───── EXERCISE INPUTS

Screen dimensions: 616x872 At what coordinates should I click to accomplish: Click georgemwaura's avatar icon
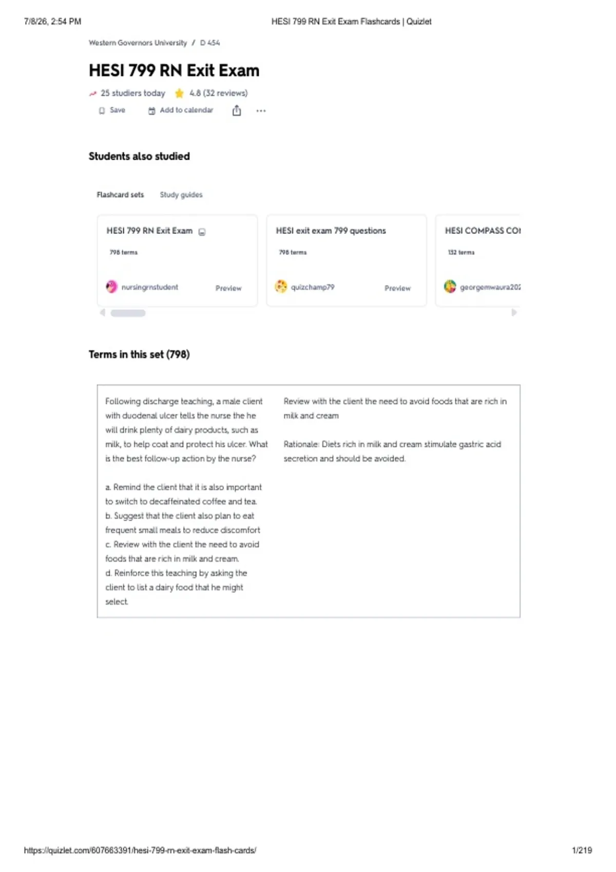[450, 286]
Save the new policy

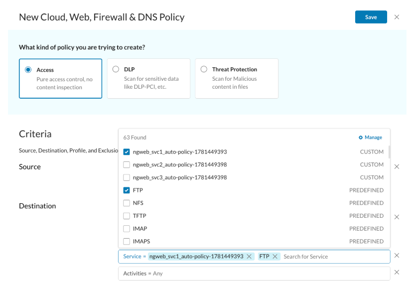click(371, 17)
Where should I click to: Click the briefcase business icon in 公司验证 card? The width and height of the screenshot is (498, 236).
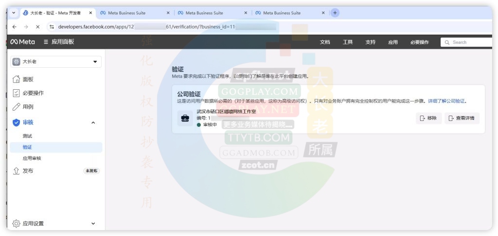coord(185,118)
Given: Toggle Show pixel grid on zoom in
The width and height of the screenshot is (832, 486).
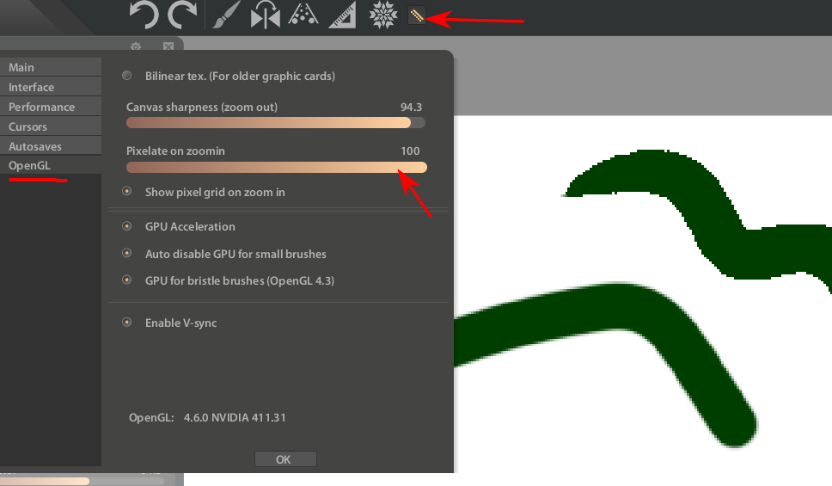Looking at the screenshot, I should [127, 192].
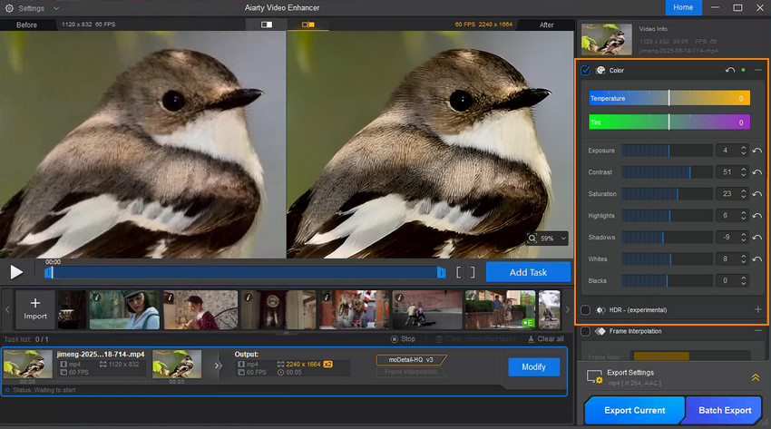The height and width of the screenshot is (429, 771).
Task: Reset the Exposure value with its undo arrow
Action: [x=756, y=151]
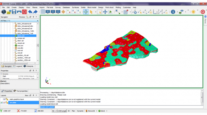Viewport: 207px width, 115px height.
Task: Select block.mdl in the file list
Action: click(x=21, y=36)
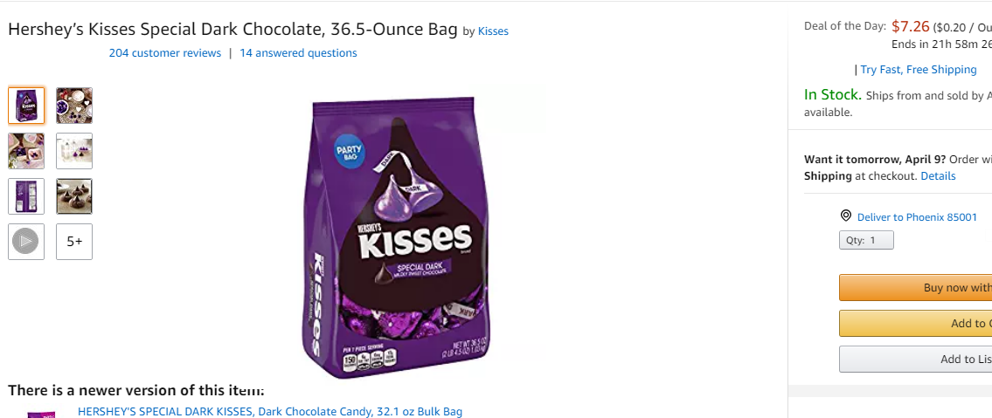Viewport: 992px width, 418px height.
Task: Open shipping Details link
Action: [938, 175]
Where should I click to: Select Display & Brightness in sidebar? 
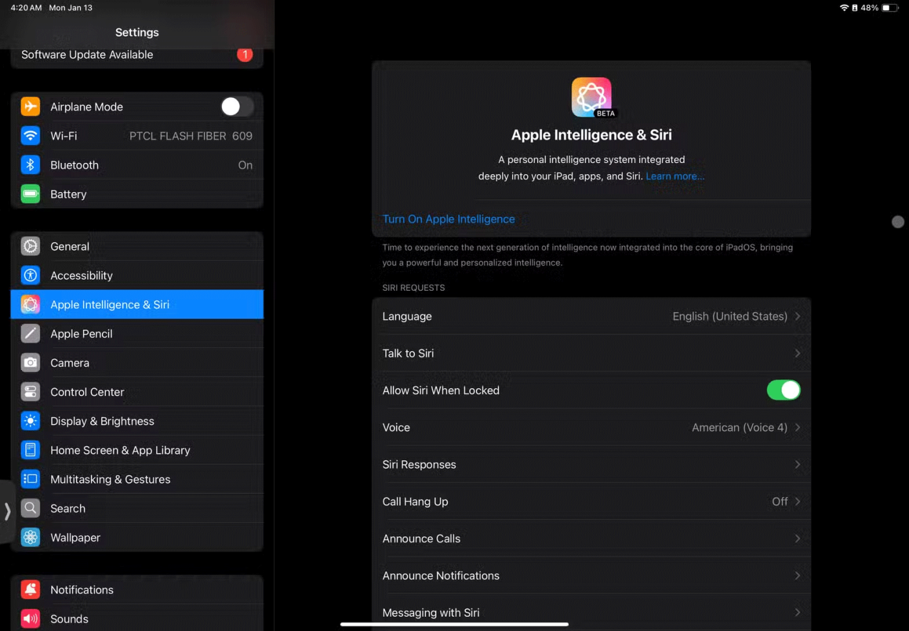[x=103, y=421]
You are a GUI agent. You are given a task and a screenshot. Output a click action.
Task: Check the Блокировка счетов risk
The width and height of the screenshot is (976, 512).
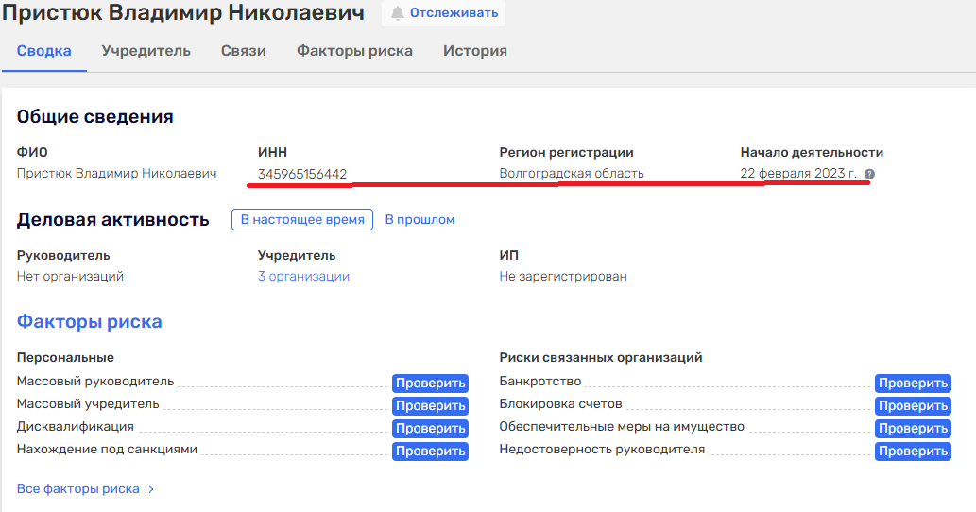[913, 405]
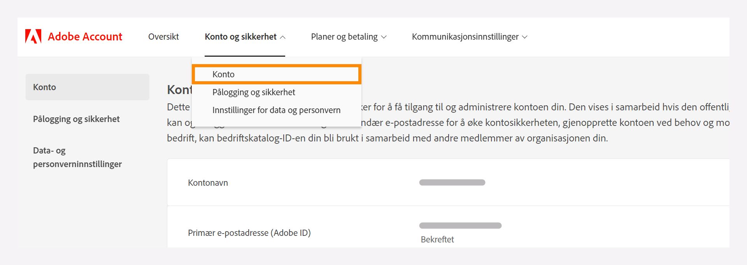This screenshot has height=265, width=747.
Task: Click the Kontonavn row
Action: click(208, 183)
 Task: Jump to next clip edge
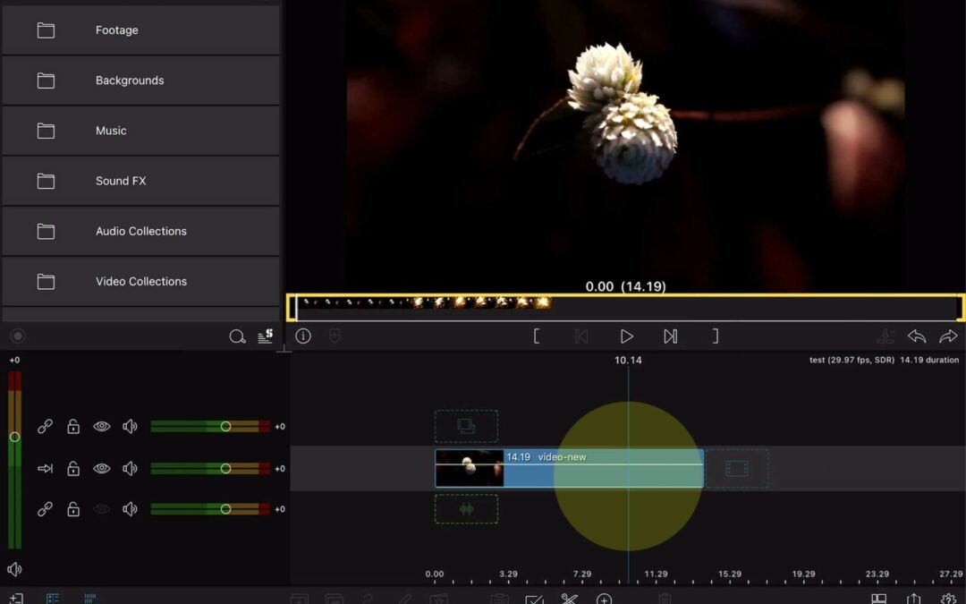tap(670, 336)
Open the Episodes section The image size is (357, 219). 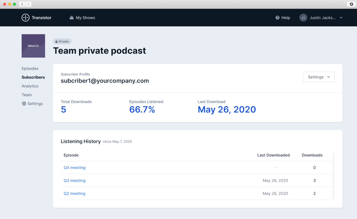30,68

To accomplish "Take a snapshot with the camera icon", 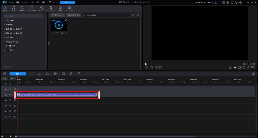I will tap(231, 67).
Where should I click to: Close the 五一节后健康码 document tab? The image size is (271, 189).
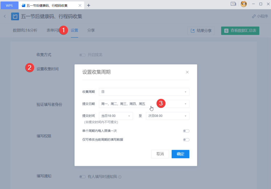coord(80,5)
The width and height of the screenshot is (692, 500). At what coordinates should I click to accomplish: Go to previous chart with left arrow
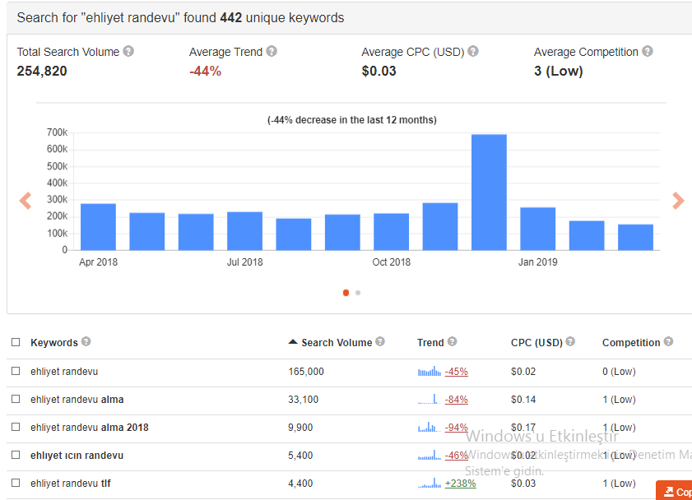click(26, 201)

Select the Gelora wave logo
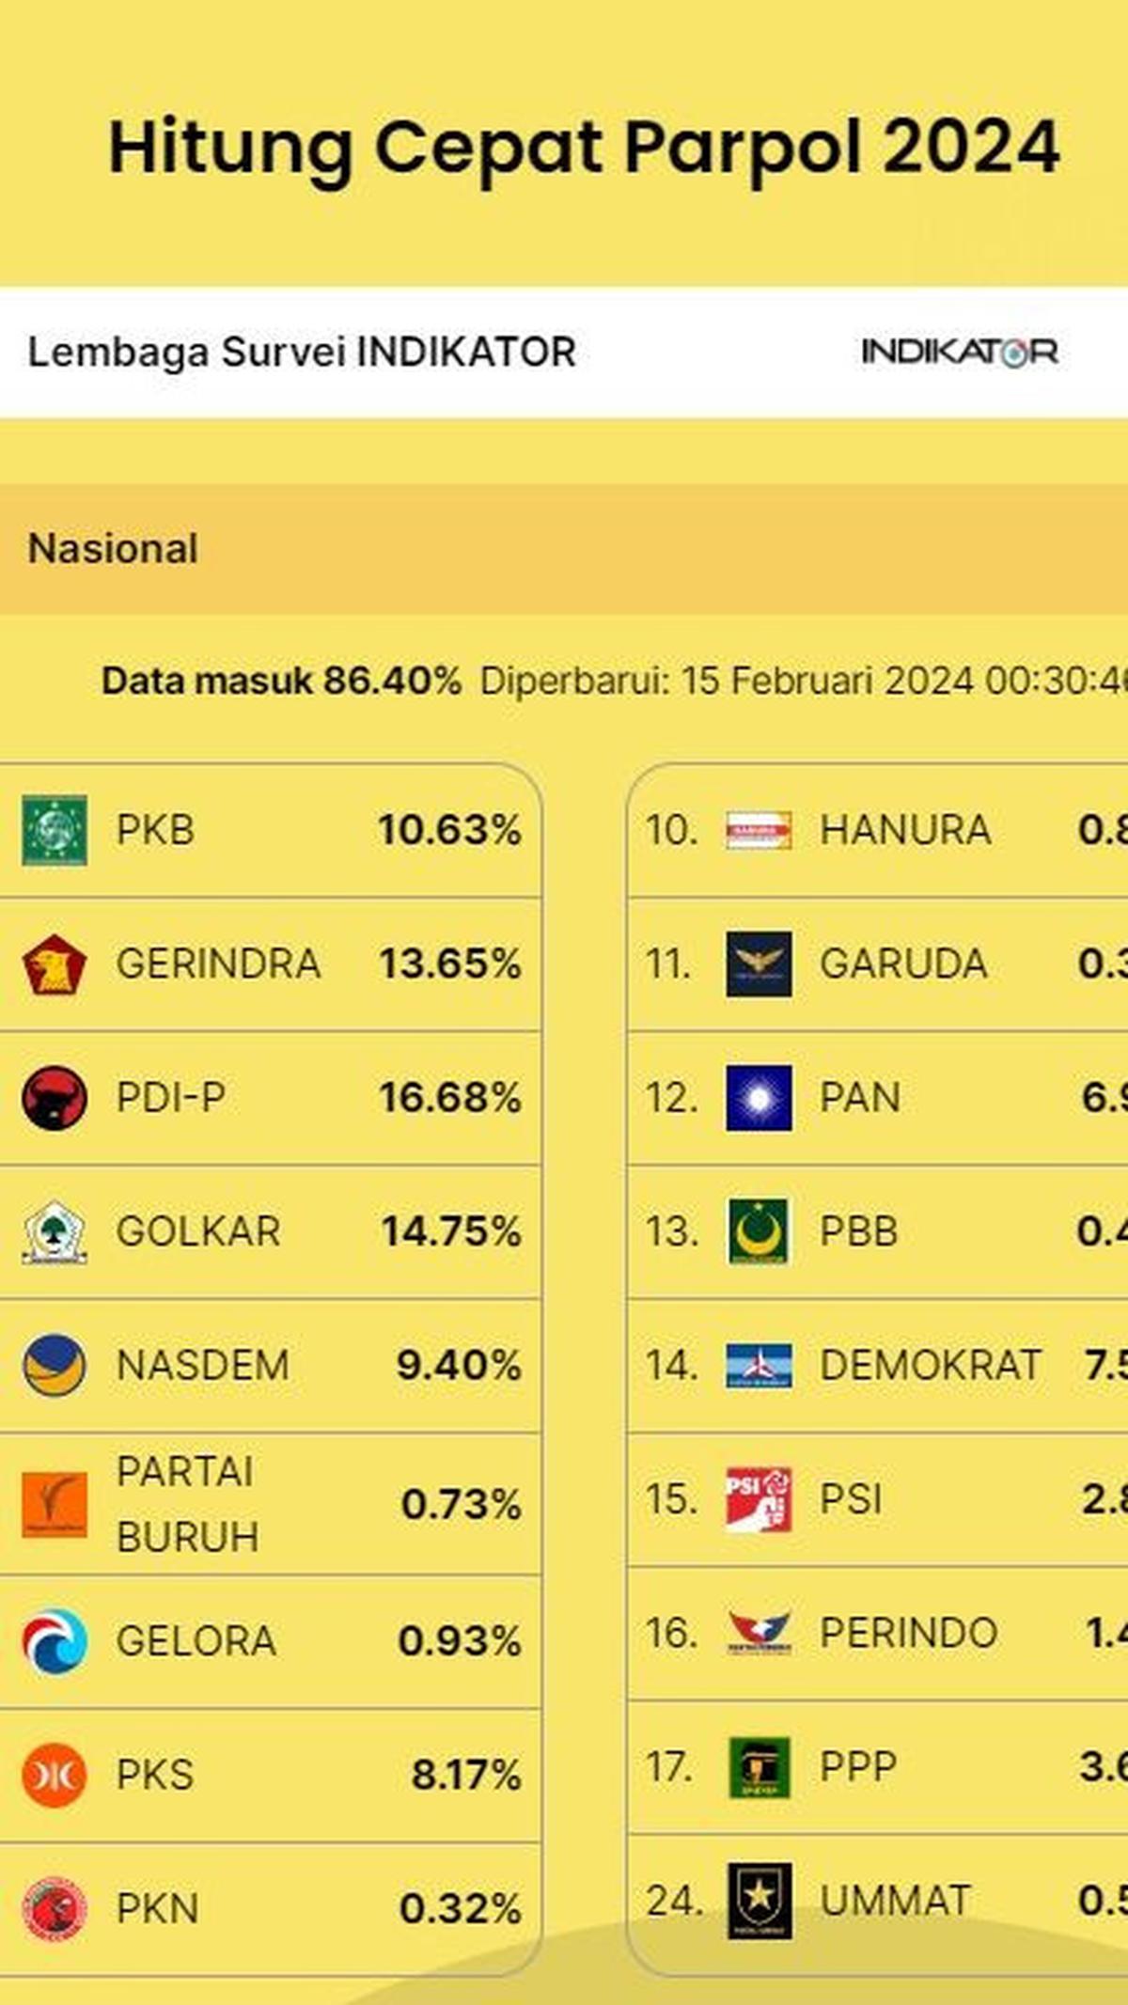tap(55, 1641)
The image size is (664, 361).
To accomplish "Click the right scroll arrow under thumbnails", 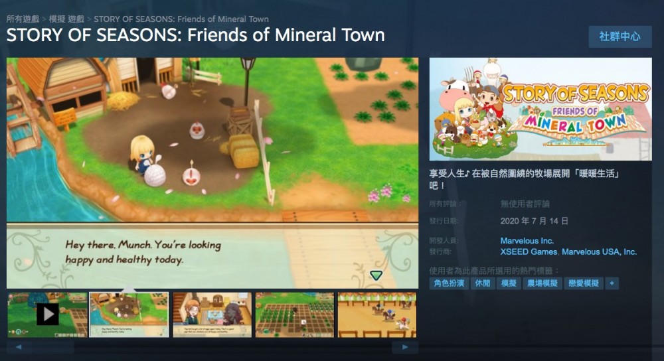I will click(405, 347).
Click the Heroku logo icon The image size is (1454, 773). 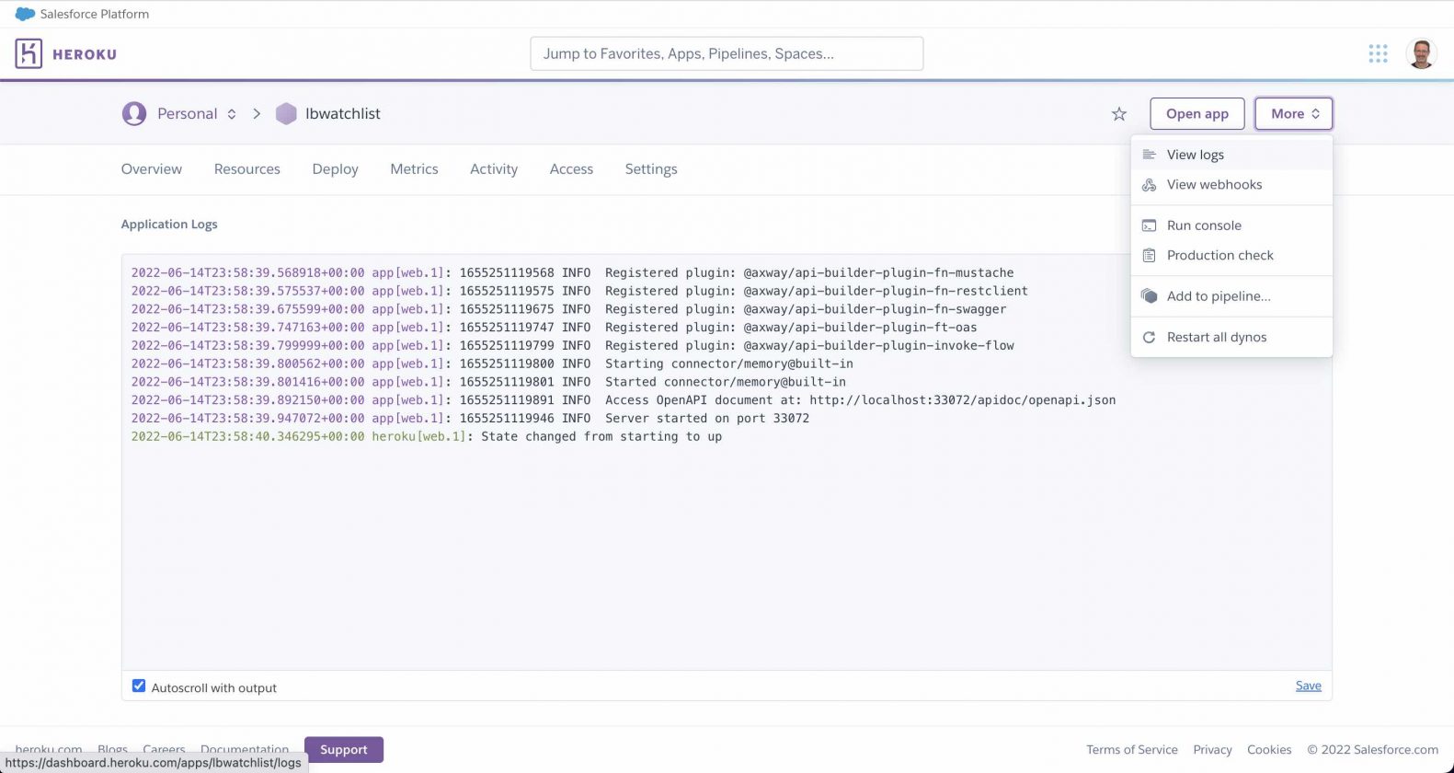point(29,53)
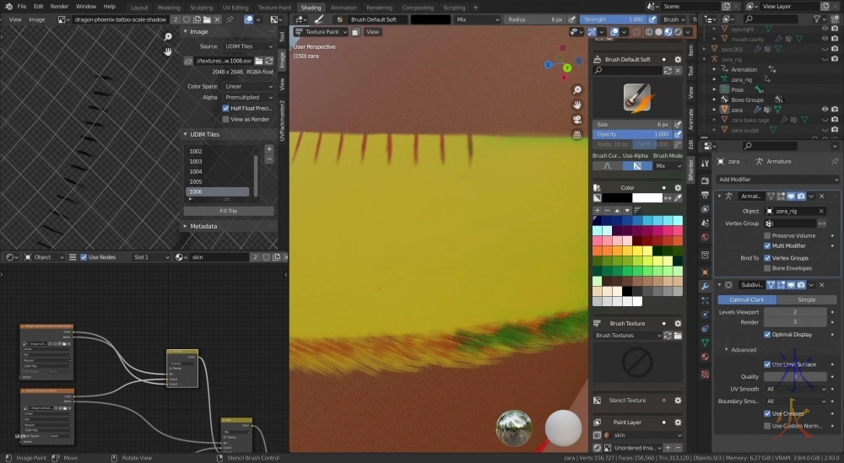Click the eyedropper next to color swatches
This screenshot has width=844, height=463.
click(679, 197)
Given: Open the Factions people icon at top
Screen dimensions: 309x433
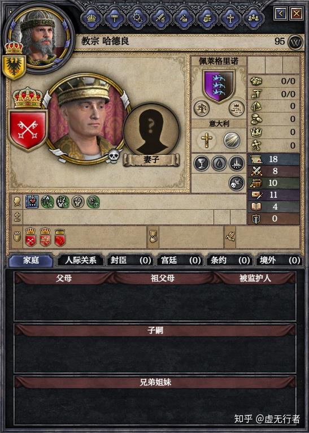Looking at the screenshot, I should 253,18.
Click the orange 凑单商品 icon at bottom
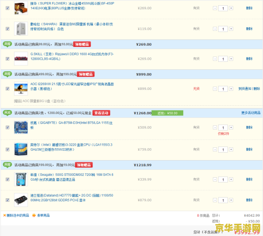Screen dimensions: 263x236 [x=34, y=215]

──────────

**EXERCISE:**
In the records above, find the line containing "Screen dimensions: 309x433". Reproduce it and every line after it through the last line, omitting pictures.

**OUTPUT FOR THIS TASK:**
Screen dimensions: 309x433
Looking at the screenshot, I should 253,18.
Click the orange 凑单商品 icon at bottom
Screen dimensions: 263x236 [x=34, y=215]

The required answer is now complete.